▶ _Problem statement_:
Write the next part of the tutorial below on chromosome X imputation with GLIMPSE, beginning after its final sentence.

▶ _Document section_:
-.-.-
GLIMPSE is a software for imputation and phasing of low-coverage datasets in the form of genotype gikelihoods (GLs) at all variant positions. This tutorial requires GLIMPSE v1.1.0 (or later) and HTSlib and BCFtools v1.10 (or later). Here we also used BCFtools to compute genotype likelihoods.

In this tutorial, we show how to run GLIMPSE to perform chromosome X imputation. Imputation of chromosome X is different from autosomes, as chromosome X contains a non pseudo-autosomal region (non-PAR) where males are haploid and females are diploids. The chromosome also contains two pseudo-autosomal regions (PAR1, PAR2), where all samples are diploid. PAR1 and PAR2 are both at the end of the chromosomes. A schematic representation of the regions of the chromosome is given below:

ChrX

This tutorial describes the process of getting refined genotype and haplotype calls starting from aligned sequencing reads data (BAM/CRAM file) for the non-PAR region of chromosome X. Imputation of PAR regions of the chromosome is not performed here, as it is not conceptually different from imputation of autosomes.

The data and the scripts for this tutorial can be downloaded HERE.
-.-.-
▶ _Dataset_:
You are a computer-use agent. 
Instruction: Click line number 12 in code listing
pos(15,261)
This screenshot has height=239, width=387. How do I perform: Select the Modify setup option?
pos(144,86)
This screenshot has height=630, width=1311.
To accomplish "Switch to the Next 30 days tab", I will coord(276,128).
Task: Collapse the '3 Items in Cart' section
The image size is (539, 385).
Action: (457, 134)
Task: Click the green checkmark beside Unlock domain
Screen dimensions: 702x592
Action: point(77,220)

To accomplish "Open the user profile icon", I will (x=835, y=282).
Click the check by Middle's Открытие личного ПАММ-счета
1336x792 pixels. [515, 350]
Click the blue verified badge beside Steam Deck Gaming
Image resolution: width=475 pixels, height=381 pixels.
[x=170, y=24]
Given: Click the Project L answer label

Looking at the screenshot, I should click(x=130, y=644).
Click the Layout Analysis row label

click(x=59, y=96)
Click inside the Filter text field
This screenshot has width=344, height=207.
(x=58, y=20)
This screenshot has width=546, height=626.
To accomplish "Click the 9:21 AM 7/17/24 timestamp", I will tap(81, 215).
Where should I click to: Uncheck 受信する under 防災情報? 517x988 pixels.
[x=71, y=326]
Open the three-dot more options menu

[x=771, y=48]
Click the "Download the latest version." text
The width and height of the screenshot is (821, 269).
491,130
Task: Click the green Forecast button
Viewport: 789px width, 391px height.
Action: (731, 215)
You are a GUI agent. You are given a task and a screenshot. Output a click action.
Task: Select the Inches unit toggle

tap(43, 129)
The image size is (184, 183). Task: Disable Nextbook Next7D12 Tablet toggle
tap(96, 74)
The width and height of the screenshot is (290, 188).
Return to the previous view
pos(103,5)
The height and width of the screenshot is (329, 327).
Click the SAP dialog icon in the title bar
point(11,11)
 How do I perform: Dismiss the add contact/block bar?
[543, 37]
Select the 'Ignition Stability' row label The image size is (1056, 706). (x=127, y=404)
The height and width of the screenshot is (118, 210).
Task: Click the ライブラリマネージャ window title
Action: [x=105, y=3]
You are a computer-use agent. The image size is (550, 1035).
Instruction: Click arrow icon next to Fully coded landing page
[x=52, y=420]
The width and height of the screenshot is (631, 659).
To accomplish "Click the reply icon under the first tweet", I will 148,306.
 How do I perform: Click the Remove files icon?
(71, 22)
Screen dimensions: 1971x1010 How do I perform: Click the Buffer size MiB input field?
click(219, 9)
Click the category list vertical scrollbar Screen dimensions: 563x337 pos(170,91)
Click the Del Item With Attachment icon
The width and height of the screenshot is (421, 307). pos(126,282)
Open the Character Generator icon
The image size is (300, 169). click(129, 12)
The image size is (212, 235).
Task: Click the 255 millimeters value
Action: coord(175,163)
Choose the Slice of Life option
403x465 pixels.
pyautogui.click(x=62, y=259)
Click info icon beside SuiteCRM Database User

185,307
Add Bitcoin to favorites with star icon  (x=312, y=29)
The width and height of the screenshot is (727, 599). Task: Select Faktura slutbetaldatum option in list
-.-.-
▶ _Result of the exercise_:
A minimal set of data to run this pipeline can be found in the folder tutorial_chrX. Here we assume that the folder is located as a subfolder of the GLIMPSE installation: tutorial_chrX. All datasets used here are in GRCh38/hg38 genome assembly

A dataset containing chromosome X downsampled 1x sequencing reads (BAM files) for 2 individuals (one male and one female) from ASW population is provided with this tutorial, together with a reference genome FASTA file needed for genotype likelihood computations.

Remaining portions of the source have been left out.